When I showed Kirk’s letters to a journalist in Poughkeepsie, he wrote a column about them, and on the same day, got a call from a woman claiming to be Kirk’s descendant. Furthermore, she and her cousin had additional letters from him.

The woman mentioned a letter in which Alvah asks Mariah to have a bottle of brandy waiting for him on his return from the war. When I heard this, it rang a bell – and I ran a search for the word “brandy” among the letters in my computer, which immediately turned up a letter containing an identical request.

It turned out that the two elderly cousins were great-granddaughters of Alvah Kirk, and shared a house that had once belonged to their grandmother Annie Kirk, just a few blocks from where Alvah and Mariah had lived in Poughkeepsie before he left for the war.

I met the two women a few days later. They had six Kirk letters and a few fragments, in an envelope that had lain for decades in their Aunt Mabel’s cupboard.

These newfound letters only cast further shadows on my elusive subject. In one of them, for example, Kirk mentions a daughter named Josephine, and asks Mariah where she is living and whether she has seen her. As far as census and legal documents are concerned, Josephine never existed.

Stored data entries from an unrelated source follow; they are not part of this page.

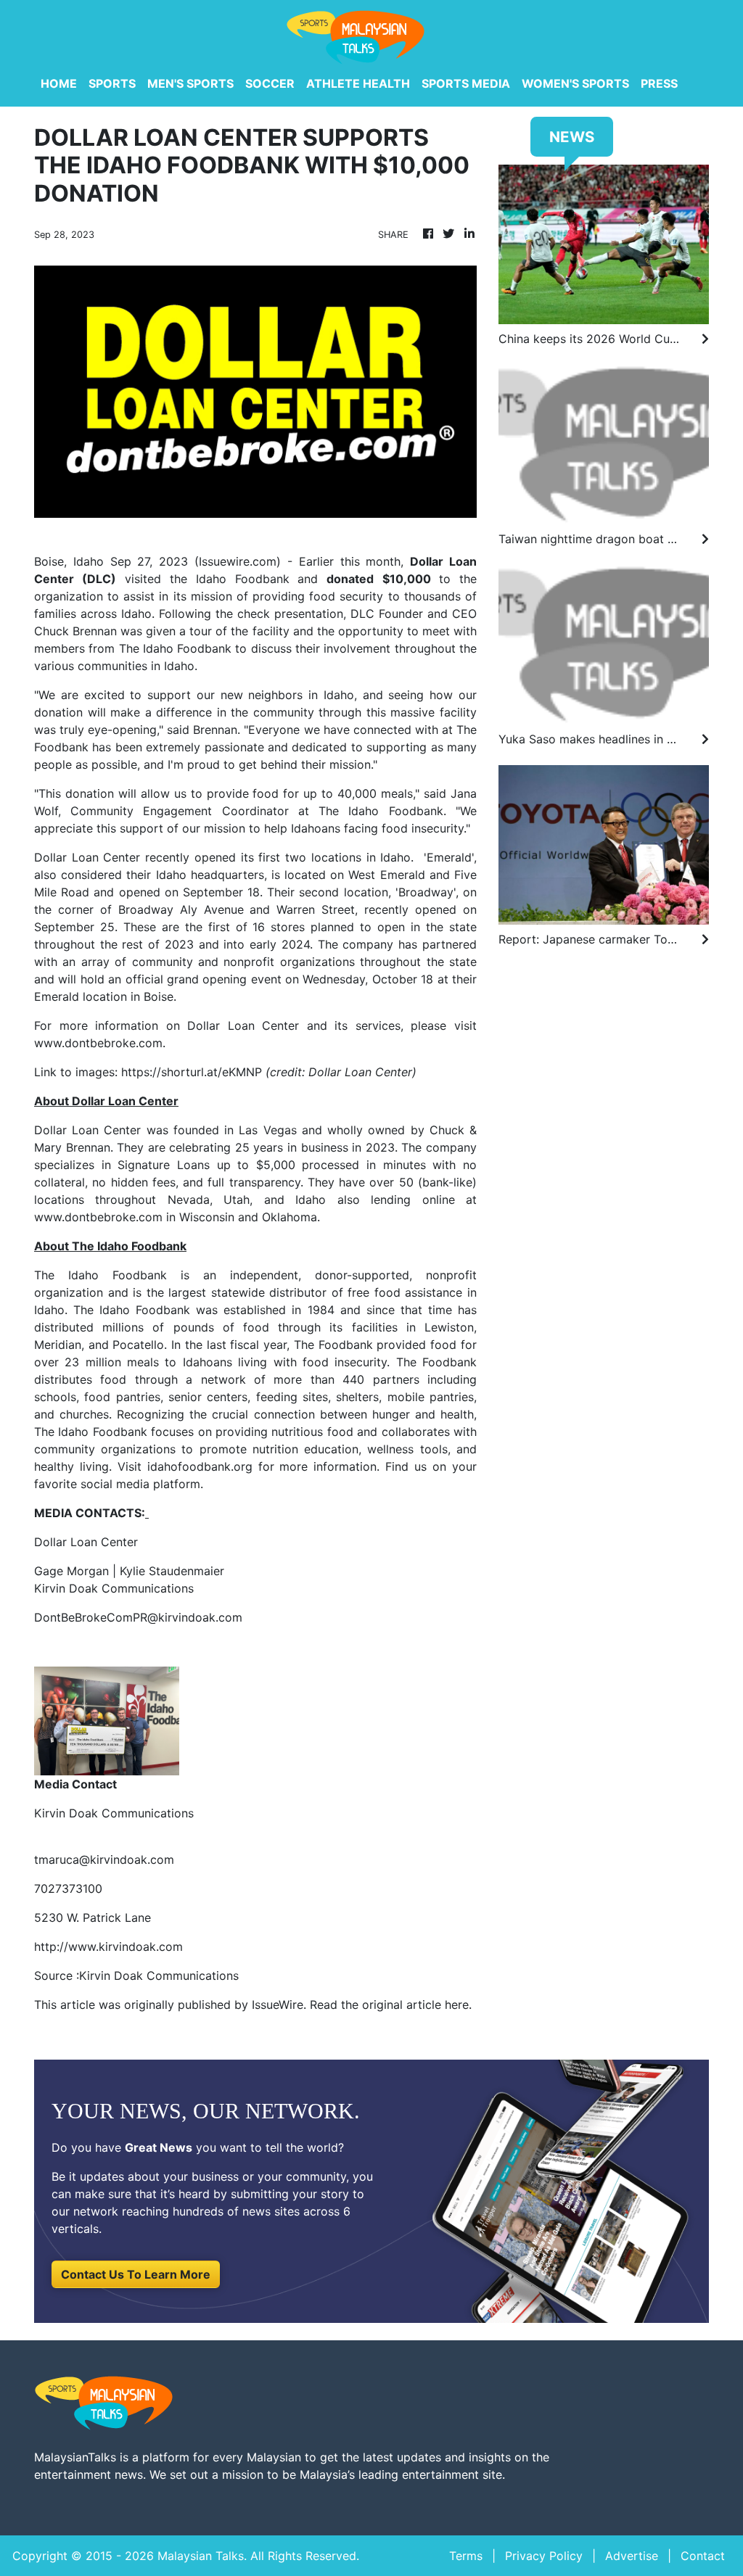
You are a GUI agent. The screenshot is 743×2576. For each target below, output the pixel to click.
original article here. (417, 2004)
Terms (466, 2555)
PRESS (659, 83)
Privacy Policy (544, 2555)
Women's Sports (575, 83)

Another surprise was that the cousins eventually told me they had a painting of Alvah Kirk. It’s a pastel portrait, seemingly based on a period photograph. As confounding as everything else, it seems to depict a more distinguished and self-possessed man than the author of the letters.

Americans have re-examined the Civil War in recent decades through a number of fine lenses, including the PBS series by Ken Burns; several films, and a continuing stream of books. (By my estimate, since the surrender at Appomattox a book on the Civil War has been published about once every eighteen hours.)

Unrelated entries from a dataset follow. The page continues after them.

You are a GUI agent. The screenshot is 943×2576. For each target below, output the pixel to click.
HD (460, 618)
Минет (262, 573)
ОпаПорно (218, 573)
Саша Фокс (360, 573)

Alvah Kirk’s sad, crude letters provide an important counterpoint. They attest to the war’s impact on one ordinary forgotten soldier – and a million like him; to the importance of family history in American life; and to the singular power of the written word, even in the unlikeliest circumstances, to echo down the years. Kirk’s unpolished words are a fragile bridge across time. They speak for all our unremembered dead.

Why Alvah Kirk? Because I was commissioned by fate to be the custodian of his small legacy, and to resurrect what little I could of him. Why the Civil War? Perhaps because that bloody struggle over raxce, rights, and the nature of the Union , the defining event of our past, doesn’t just haunt the nation’s conscience each Memorial Day. It is our conscience.